• _Brano scelto_:
Nel suo nuovo libro racconta casi di “malattie inspiegabili” che hanno colpito centinaia, a volte migliaia di persone contemporaneamente. Com’è possibile?
« Intanto, sono patologie considerate erroneamente misteriose. La spiegazione, infatti, esiste e consiste nel verificarsi di circostanze esterne che influiscono sui meccanismi del cervello tanto da creare sintomi precisi. L’idea di occuparmene mi è venuta il giorno in cui ho letto un articolo su una malattia “inspiegabile”, appunto, che in Svezia aveva provocato uno stato di coma della durata di mesi, o persino di anni, in centinaia di bambini. Tutti appartenevano a famiglie richiedenti asilo e provenienti da paesi dell’ex Unione Sovietica o dell’ex Jugoslavia, e tutti erano entrati in coma di fronte al rischio di essere espulsi. Influenze esterne, circostanze e ambiente erano identici. Eppure, i medici cercavano una spiegazione nei loro cervelli».

• _Dettagli del problema_:
Trascrivi per intero il brano sulle malattie inspiegabili, senza cambiare nulla. Fai riferimento unicamente al brano.

Dati raccolti
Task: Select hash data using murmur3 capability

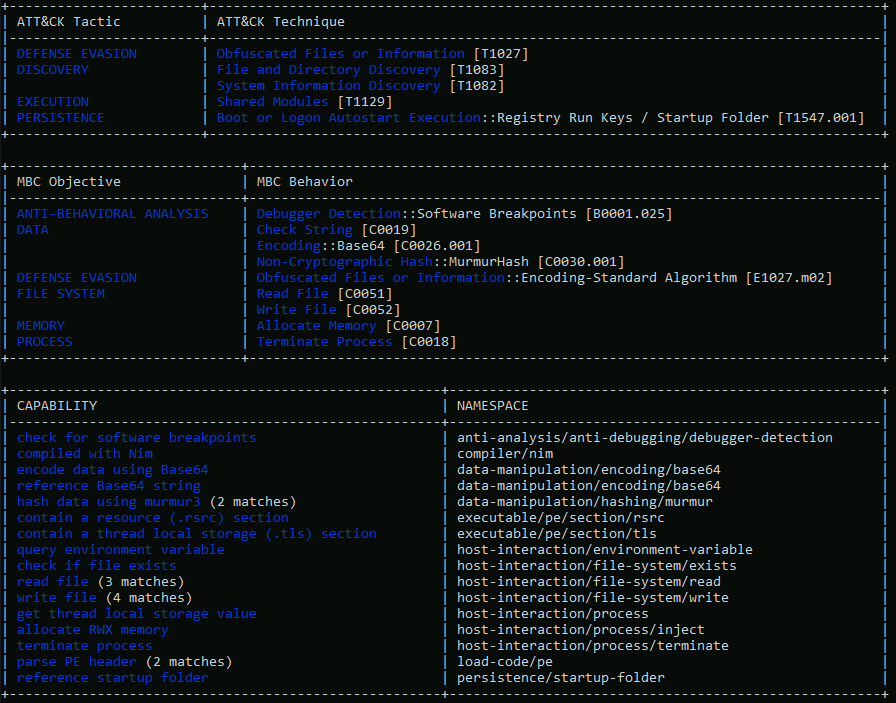Action: click(109, 502)
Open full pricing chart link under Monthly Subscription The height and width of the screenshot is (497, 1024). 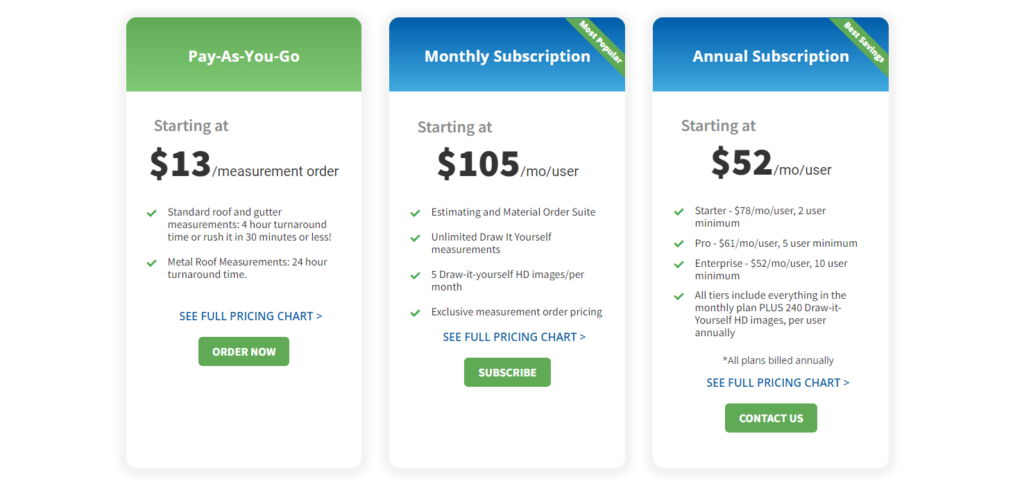[515, 337]
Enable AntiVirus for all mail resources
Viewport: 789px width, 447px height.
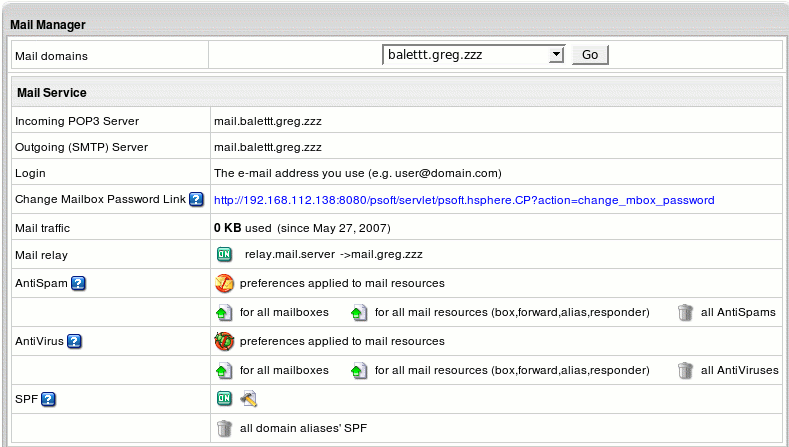359,371
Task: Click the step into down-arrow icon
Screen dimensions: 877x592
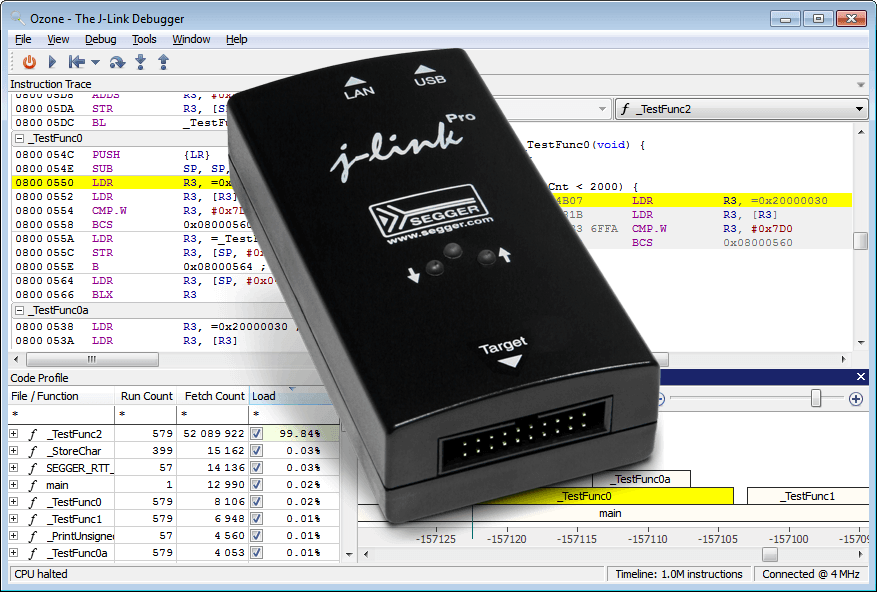Action: point(140,62)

• _La tua soluzione_:
Nel suo nuovo libro racconta casi di “malattie inspiegabili” che hanno colpito centinaia, a volte migliaia di persone contemporaneamente. Com’è possibile?
« Intanto, sono patologie considerate erroneamente misteriose. La spiegazione, infatti, esiste e consiste nel verificarsi di circostanze esterne che influiscono sui meccanismi del cervello tanto da creare sintomi precisi. L’idea di occuparmene mi è venuta il giorno in cui ho letto un articolo su una malattia “inspiegabile”, appunto, che in Svezia aveva provocato uno stato di coma della durata di mesi, o persino di anni, in centinaia di bambini. Tutti appartenevano a famiglie richiedenti asilo e provenienti da paesi dell’ex Unione Sovietica o dell’ex Jugoslavia, e tutti erano entrati in coma di fronte al rischio di essere espulsi. Influenze esterne, circostanze e ambiente erano identici. Eppure, i medici cercavano una spiegazione nei loro cervelli».